Red Arrows commemorate Canadian WW2 airmen

Media caption,

The Red Arrows flew over Dorset on Saturday (Copyright: MoD/Crown Copyright)

  • Published

The Red Arrows have flown over Dorset to mark the deaths of six Canadian airmen shot down by accident during World War Two.

They passed over Sturminster Common on Saturday to commemorate those killed when a Royal Canadian Air Force (RCAF) Vickers Wellington bomber was downed on 29 May 1944.

Albert Spinks, 18, William Geddes, Leonard Smith and Bruce Gordon, all 21, were lost when an RAF pilot shot their plane down.

Charles Blackmore, 23, and Donald McKie, 24, were also killed.
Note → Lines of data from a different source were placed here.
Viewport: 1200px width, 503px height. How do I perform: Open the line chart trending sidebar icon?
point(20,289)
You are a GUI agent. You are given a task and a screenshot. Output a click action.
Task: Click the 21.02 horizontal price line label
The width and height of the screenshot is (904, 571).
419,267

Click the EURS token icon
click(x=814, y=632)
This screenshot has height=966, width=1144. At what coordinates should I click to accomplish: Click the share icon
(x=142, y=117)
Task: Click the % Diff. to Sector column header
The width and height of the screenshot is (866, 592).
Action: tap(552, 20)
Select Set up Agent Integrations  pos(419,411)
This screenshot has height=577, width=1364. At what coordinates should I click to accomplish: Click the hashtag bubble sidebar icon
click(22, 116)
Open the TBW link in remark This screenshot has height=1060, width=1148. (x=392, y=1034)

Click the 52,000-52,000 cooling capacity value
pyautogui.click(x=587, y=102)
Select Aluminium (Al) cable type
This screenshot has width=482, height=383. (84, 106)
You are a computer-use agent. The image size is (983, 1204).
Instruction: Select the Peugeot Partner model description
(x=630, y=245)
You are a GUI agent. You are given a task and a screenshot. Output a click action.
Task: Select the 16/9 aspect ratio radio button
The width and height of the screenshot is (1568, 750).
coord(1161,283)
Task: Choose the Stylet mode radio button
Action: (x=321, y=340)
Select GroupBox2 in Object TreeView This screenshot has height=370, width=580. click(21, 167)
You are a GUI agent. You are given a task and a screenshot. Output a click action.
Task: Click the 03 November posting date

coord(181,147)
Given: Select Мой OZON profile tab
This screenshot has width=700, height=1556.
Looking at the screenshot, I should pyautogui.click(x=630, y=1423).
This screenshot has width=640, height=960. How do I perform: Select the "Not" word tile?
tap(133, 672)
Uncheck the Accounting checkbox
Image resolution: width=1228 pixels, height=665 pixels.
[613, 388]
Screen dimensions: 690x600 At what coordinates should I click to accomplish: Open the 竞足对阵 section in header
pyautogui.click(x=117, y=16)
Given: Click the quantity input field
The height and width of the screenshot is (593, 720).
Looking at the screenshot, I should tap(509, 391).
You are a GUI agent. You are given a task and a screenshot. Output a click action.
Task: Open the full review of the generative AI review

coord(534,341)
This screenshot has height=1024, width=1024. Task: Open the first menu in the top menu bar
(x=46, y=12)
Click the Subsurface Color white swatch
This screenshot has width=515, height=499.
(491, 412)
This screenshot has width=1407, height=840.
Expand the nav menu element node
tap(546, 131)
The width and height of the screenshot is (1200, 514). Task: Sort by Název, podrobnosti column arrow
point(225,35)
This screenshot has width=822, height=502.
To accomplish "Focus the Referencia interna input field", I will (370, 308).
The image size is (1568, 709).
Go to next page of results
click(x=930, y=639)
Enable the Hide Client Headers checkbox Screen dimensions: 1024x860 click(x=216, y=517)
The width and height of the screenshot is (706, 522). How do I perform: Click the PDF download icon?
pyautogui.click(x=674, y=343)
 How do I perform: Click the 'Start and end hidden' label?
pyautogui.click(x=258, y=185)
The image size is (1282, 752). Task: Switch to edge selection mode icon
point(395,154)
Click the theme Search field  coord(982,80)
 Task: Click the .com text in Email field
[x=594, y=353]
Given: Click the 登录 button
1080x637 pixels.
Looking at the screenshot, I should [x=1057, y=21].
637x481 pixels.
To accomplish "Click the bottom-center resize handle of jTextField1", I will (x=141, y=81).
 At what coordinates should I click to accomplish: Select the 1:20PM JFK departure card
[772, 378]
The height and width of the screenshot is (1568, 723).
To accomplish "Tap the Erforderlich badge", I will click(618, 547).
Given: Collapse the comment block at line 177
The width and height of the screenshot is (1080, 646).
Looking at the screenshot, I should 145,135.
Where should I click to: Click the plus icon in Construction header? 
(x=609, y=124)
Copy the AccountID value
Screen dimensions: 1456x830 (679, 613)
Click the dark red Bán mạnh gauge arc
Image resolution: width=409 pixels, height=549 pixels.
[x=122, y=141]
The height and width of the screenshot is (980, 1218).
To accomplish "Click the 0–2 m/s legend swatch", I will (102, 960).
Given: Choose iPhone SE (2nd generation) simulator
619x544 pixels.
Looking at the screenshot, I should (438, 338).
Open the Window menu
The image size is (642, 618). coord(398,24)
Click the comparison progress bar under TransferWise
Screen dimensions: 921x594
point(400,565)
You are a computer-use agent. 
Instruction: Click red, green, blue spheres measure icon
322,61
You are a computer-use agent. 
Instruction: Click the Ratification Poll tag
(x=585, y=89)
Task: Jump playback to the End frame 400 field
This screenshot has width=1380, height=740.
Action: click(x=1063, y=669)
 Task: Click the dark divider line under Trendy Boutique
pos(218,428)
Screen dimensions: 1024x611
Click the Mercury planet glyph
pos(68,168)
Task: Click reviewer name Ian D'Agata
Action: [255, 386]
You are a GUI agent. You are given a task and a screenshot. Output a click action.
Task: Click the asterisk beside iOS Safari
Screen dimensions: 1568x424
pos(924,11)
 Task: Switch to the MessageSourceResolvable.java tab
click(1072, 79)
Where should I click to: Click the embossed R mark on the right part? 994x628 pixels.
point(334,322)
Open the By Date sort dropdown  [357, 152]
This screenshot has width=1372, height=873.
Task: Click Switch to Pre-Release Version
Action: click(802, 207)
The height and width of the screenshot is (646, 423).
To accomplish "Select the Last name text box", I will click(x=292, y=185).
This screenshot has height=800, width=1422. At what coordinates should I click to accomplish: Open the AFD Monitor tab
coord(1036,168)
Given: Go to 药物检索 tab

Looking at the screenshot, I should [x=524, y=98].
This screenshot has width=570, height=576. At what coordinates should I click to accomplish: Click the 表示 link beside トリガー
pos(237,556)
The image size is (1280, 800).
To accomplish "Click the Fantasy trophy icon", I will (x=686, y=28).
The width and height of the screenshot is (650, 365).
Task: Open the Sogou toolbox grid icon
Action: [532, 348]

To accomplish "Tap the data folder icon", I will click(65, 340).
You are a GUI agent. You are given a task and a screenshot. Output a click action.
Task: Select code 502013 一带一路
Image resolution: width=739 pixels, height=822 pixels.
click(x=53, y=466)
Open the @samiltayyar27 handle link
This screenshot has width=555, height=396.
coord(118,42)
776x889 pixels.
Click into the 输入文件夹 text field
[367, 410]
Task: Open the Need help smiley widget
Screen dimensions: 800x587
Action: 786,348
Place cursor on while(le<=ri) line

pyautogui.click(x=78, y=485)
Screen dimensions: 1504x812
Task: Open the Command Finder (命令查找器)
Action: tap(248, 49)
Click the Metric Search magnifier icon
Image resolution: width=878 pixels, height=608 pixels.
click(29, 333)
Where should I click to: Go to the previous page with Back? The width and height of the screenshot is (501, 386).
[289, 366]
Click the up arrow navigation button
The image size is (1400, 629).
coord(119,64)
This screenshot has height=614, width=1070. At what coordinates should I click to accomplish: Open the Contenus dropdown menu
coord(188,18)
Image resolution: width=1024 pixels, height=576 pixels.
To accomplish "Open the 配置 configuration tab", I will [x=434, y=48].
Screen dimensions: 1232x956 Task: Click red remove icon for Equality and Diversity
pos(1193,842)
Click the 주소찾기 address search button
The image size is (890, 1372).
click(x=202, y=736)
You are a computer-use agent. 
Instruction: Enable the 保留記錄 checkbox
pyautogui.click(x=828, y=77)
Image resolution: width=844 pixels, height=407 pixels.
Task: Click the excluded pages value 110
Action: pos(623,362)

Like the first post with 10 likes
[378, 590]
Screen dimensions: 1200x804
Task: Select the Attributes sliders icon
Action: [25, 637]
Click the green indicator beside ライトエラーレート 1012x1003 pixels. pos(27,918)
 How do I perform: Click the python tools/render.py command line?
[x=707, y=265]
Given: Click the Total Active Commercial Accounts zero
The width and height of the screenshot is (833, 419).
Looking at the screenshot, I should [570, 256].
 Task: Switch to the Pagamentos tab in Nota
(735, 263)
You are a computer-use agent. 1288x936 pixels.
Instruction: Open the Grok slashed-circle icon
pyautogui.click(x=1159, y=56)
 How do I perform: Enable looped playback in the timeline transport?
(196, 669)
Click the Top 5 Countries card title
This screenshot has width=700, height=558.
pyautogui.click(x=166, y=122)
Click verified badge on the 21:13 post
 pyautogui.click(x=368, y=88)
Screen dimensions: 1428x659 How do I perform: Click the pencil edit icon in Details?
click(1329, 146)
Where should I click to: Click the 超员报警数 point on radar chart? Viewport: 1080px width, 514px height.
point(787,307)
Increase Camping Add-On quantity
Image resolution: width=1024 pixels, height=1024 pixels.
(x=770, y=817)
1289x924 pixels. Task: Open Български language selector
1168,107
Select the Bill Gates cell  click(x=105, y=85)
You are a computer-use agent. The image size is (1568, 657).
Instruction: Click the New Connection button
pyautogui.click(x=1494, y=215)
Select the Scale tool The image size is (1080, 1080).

Black and white RCAF pictures of the men who died in the crash.Image source, International Bomber Command Centre
Image caption,

(Clockwise from top left) Albert Spinks, Leonard Smith, Donald McKie, Charles Blackmore, William Geddes and Bruce Gordon died in Dorset on 29 May 1944

In logs, it said the RAF pilot had not identified himself correctly to the RCAF plane and was unaware of allied Wellington bombers being in the Dorset area.

Home Guard officer Sidney Symes, who was the first man on the scene of the crash, looked after F/O McKie until he died.

The six men were buried at Brookwood Military Cemetery in Surrey.

They had been taking part in an operation over Nantes, France, and had originally taken off from Ossington in Nottinghamshire.